Hasil pantauan citra satelit periode Juli 2023, lanjut Egi, seluas sekitar 19.223,73 hektare atau setara 96 persen area penurunan fungsi kawasan HL Bukit Sanggul masih bertutupan hutan lahan kering primer.
Berdasarkan penelusuran terhadap profil dua perusahaan tersebut yang Betahita lakukan, via Minerba One Data Indonesia (MODI) Kementerian ESDM, PT ESDM diketahui memegang IUP Operasi Produksi Nomor I.302.ESDM Tahun 2017 seluas 30.010 hektare. Izin operasi produksi tersebut tercatat berlaku mulai 15 Agustus 2017 dan berakhir pada 6 Maret 2023.
Sementara itu tak ada data yang disajikan MODI Kementerian ESDM untuk PT PPU. Setelah ditelusuri lebih lanjut, IUP PT PPU ternyata masuk dalam daftar IUP yang dicabut oleh Menteri Investasi/Kepala Badan Koordinasi Penanaman Modal.
Dicabut IUP-nya, PT PPU kemudian melakukan perlawanan dengan menggugat Menteri Investasi ke Pengadilan Tata Usaha Negara (PTUN) Jakarta. Gugatan tersebut terdaftar dengan Nomor Perkara 16/G/2023/PTUN.JKT. Hasilnya, pada 10 April 2023 lalu, gugatan PT PPU itu dikabulkan oleh Majelis Hakim PTUN Jakarta.

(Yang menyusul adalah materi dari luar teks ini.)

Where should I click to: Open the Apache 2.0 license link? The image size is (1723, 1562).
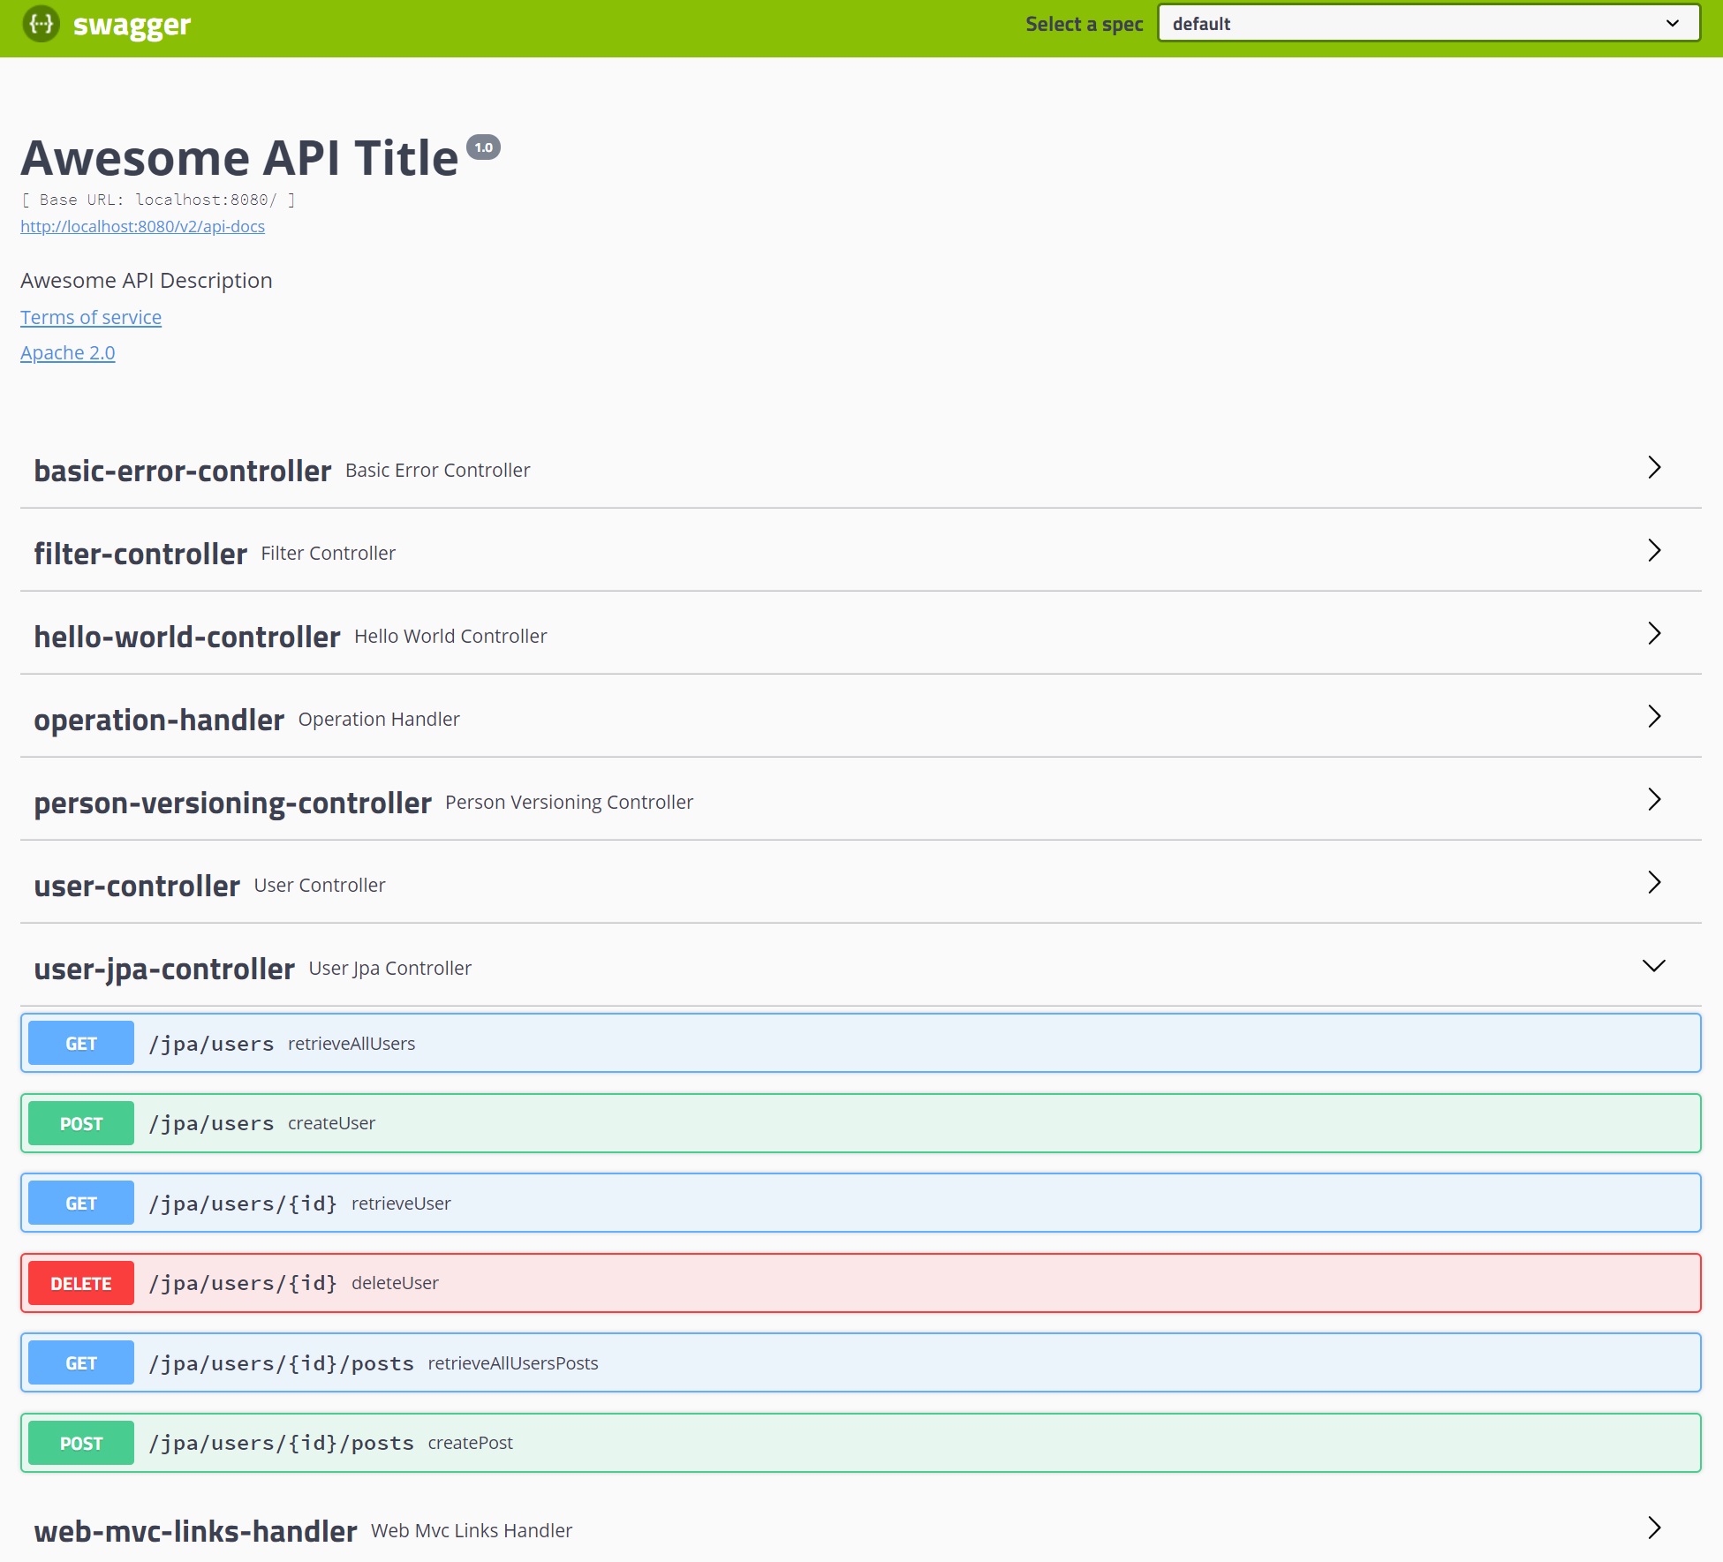pos(68,353)
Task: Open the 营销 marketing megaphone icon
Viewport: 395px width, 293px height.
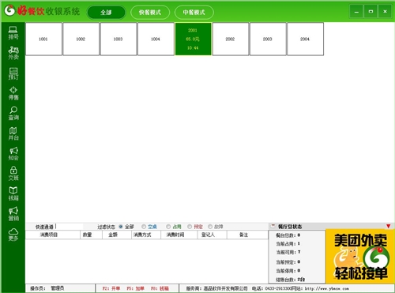Action: [x=13, y=214]
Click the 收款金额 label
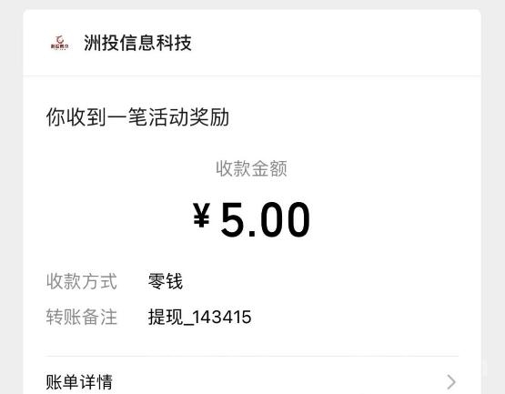Screen dimensions: 505x394 251,168
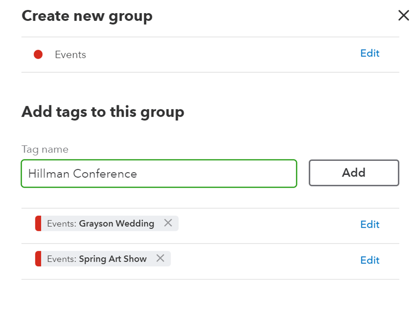Edit the Grayson Wedding tag
Screen dimensions: 418x309
coord(369,224)
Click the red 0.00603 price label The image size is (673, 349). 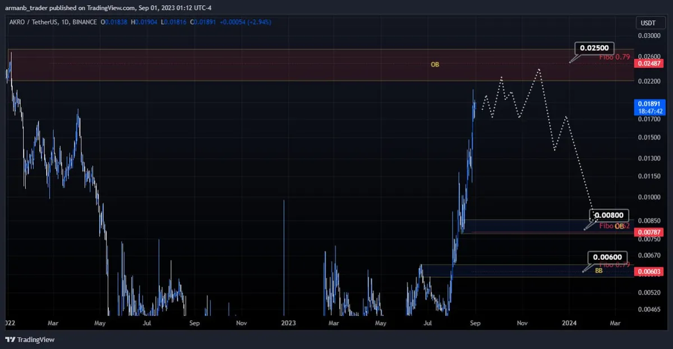649,272
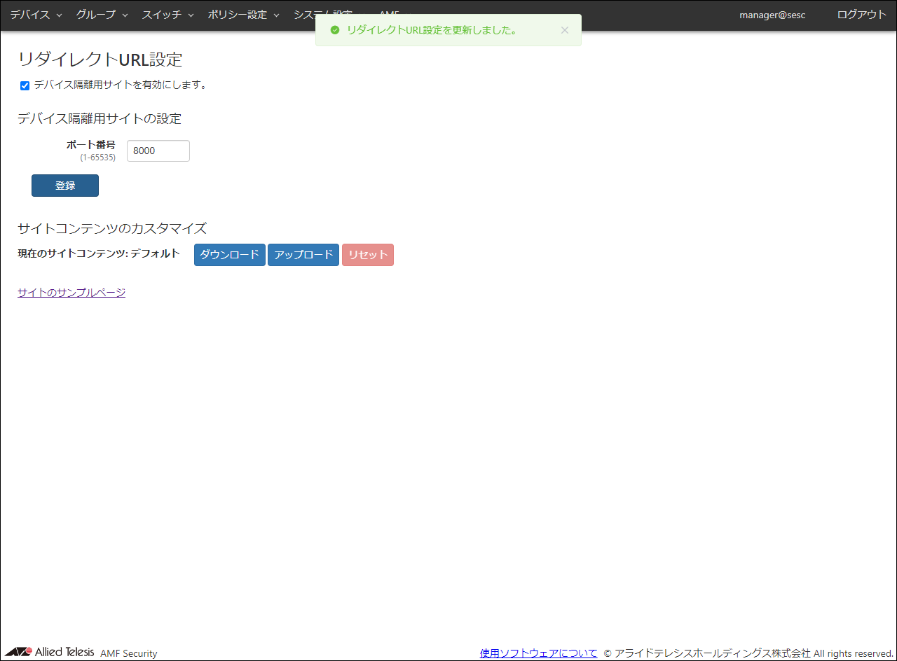Click the リダイレクトURL設定を更新しました message text

[x=432, y=30]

Tak sudi kalah, Menteri Investasi kemudian mengajukan upaya banding. Pada 10 Agustus 2023 kemarin, melalui putusan nomor 165/B/2023/PT.TUN.JKT, Majelis Hakim Pengadilan Tinggi Tata Usaha Negara (PTTUN) Jakarta memutuskan menguatkan Putusan Pengadilan Tata Usaha Negara Jakarta Nomor 16/G/2023/PTUN.JKT tanggal 10 April 2023 yang dimohonkan banding. Dengan lain perkataan, upaya banding Menteri Investasi itu tidak dikabulkan.